At Young Audiences’ version of summer school, more than 800 Baltimore city elementary school students learned about fractions with music and built their vocabulary through dance. In the arts integration program, which expanded to four sites in 2016, teachers and artists pair up to teach concepts around literacy and math from a different perspective.
“We want it to be different than what they’re doing during the school year,” said Chief Operating Officer Kurtis Donnelly.
The model lends itself to trying new approaches, and Baltimore city added another this year in app form. During the Young Audiences Summer Academy, the students piloted Raz-Kids, a reading app that provides access to books and includes interactive features.
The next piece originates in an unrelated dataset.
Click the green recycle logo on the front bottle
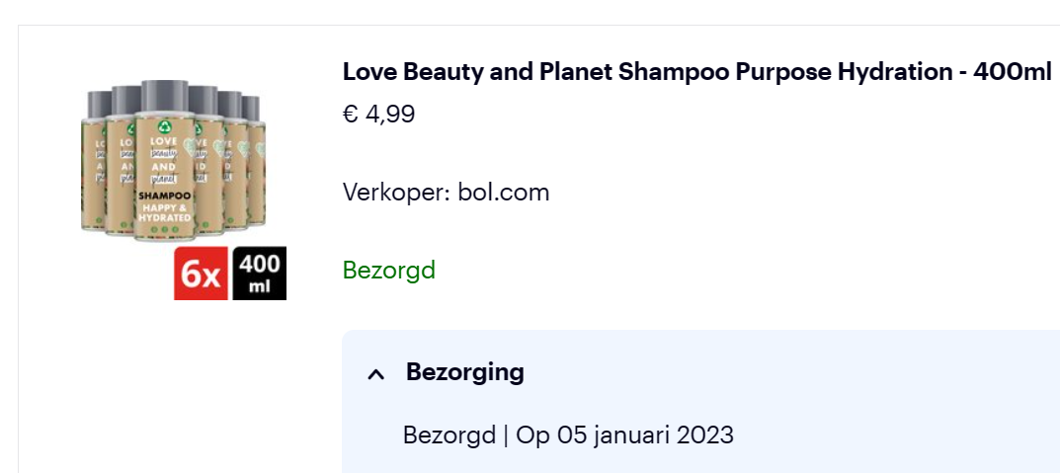(x=164, y=127)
The app was already used in some schools, and was selected by the city schools’ Literacy and Instructional Technology teams. But they wanted to introduce it before formally opting for a wider rollout. Raz-Kids is designed to keep kids reading no matter where they are, but instructors at Young Audiences also used it in their curriculum, said Lindsay Sullivan, the Baltimore City Public Schools Director of Director of Literacy, Languages and Culture.
The app has features that increase reading levels as students get better, and helps parents and teachers track what students are doing. It also lets teachers incentivizes students to read by letting them earn stars than can be used as currency to deck out their “Raz Rocket.” The pilot allowed Young Audiences to explore those features, and iron out password issues.
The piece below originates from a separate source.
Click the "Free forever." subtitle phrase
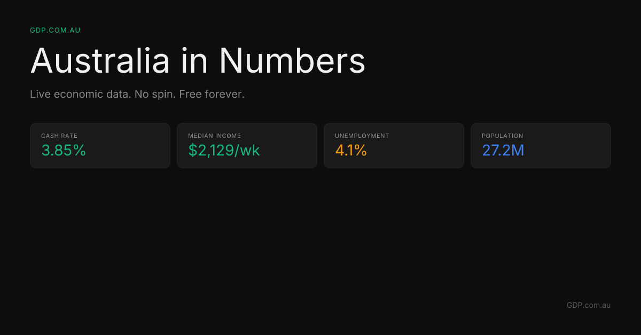641x335 pixels. pos(212,95)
But the basics were also important. With many of the students two grade levels behind in both literacy and math, Donnelly said the app offered the chance to keep students reading during a time that is often lost for instruction. It also kept them reading at home.
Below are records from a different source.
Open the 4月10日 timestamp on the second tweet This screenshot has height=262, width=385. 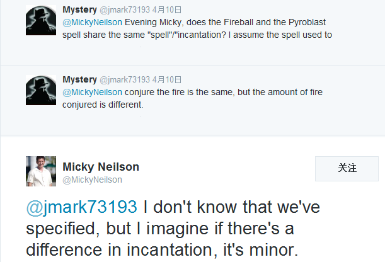coord(167,80)
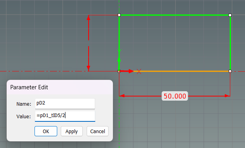Click the OK button in Parameter Edit
Screen dimensions: 245x148
tap(46, 131)
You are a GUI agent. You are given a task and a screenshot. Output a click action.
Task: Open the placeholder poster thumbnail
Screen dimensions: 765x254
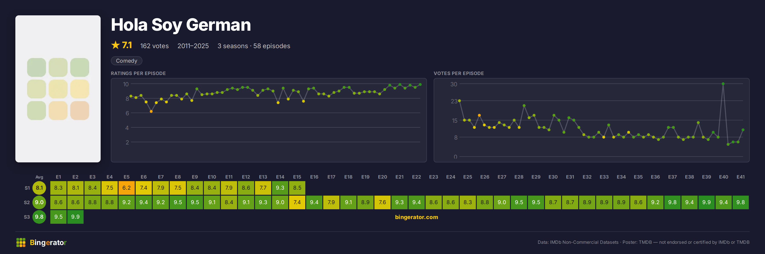58,89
“It doesn’t matter that much what they’re reading as long as they’re reading,” he said.
The app also has a feature that reads to students and lets them follow along.
In some cases, “students don’t have access to somebody to read to them in the evenings. To me, that was a really cool thing. We know that students took advantage of that,” Donnelly said.
It’s also available on mobile, which is crucial in Baltimore city. Sullivan cited a survey by Baltimore City Speak Up that indicated the highest number of parents — 91 percent — have access to a smartphone over other devices.
“While home computer access has traditionally been a barrier, the ease of access to smartphone technology can help bridge the technology divide,” she said.
Following the pilot, it’ll be seen in classrooms this fall. City schools opted to purchase licenses for Raz-Kids and a teacher-facing platform called Reading A-Z for all K-3 students. For the school system, it adds access to more than 1,500 books in English and Spanish, Sullivan said.